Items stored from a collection
------------------------------------------------------------------------
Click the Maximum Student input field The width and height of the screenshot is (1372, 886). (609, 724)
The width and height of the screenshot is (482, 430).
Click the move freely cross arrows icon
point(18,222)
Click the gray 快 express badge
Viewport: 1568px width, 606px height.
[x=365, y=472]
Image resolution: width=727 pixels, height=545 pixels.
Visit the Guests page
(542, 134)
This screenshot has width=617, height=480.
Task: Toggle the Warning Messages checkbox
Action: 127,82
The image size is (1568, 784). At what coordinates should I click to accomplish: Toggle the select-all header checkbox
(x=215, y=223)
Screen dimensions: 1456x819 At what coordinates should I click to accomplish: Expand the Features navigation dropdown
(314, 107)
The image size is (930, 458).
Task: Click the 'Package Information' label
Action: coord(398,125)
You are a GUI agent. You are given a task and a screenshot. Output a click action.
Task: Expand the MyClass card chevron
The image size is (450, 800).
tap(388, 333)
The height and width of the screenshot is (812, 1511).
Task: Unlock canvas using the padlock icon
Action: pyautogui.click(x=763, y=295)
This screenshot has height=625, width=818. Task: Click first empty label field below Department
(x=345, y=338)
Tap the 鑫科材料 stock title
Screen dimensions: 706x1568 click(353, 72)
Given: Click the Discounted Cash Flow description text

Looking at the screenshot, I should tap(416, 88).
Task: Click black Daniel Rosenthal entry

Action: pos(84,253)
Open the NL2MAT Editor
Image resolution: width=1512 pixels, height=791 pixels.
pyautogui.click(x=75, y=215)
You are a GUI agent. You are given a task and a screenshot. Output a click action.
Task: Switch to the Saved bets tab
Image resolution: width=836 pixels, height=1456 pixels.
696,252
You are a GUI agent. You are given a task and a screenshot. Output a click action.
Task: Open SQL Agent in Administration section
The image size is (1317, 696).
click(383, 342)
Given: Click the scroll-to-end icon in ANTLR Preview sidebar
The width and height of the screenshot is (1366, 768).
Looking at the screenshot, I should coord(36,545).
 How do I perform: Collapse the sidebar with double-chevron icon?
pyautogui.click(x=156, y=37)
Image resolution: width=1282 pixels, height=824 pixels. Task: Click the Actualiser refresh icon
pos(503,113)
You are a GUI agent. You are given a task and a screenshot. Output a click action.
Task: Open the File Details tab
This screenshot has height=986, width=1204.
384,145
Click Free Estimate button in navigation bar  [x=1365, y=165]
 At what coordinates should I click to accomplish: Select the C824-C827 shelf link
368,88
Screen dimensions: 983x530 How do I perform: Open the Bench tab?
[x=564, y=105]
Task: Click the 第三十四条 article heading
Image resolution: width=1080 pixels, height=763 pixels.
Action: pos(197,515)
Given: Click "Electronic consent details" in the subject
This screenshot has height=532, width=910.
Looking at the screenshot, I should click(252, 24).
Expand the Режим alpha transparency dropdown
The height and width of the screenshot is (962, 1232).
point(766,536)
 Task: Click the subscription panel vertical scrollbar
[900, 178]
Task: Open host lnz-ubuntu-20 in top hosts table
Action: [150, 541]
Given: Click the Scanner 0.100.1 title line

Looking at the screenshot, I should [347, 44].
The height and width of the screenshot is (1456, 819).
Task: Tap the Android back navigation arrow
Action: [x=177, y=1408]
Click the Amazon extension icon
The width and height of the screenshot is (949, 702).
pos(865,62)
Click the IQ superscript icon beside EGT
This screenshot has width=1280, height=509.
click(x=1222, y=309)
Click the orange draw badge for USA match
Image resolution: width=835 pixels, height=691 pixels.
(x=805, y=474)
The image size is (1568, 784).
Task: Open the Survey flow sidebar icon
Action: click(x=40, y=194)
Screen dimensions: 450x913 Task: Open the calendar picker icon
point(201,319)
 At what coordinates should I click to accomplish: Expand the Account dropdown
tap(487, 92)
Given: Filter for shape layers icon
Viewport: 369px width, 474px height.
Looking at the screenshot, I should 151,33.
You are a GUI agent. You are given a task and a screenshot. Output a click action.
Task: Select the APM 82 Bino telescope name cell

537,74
------------------------------------------------------------------------
YOUR TASK:
Copy out the lines of the material from its first line through the line containing "(x=345, y=338)", inclusive.

EXERCISE OUTPUT:
Click the Maximum Student input field The width and height of the screenshot is (1372, 886). (609, 724)
The width and height of the screenshot is (482, 430).
Click the move freely cross arrows icon
point(18,222)
Click the gray 快 express badge
Viewport: 1568px width, 606px height.
[x=365, y=472]
Image resolution: width=727 pixels, height=545 pixels.
Visit the Guests page
(542, 134)
This screenshot has width=617, height=480.
Task: Toggle the Warning Messages checkbox
Action: 127,82
The image size is (1568, 784). At what coordinates should I click to accomplish: Toggle the select-all header checkbox
(x=215, y=223)
Screen dimensions: 1456x819 At what coordinates should I click to accomplish: Expand the Features navigation dropdown
(314, 107)
The image size is (930, 458).
Task: Click the 'Package Information' label
Action: coord(398,125)
You are a GUI agent. You are given a task and a screenshot. Output a click action.
Task: Expand the MyClass card chevron
The image size is (450, 800).
tap(388, 333)
The height and width of the screenshot is (812, 1511).
Task: Unlock canvas using the padlock icon
Action: pyautogui.click(x=763, y=295)
This screenshot has height=625, width=818. Task: Click first empty label field below Department
(x=345, y=338)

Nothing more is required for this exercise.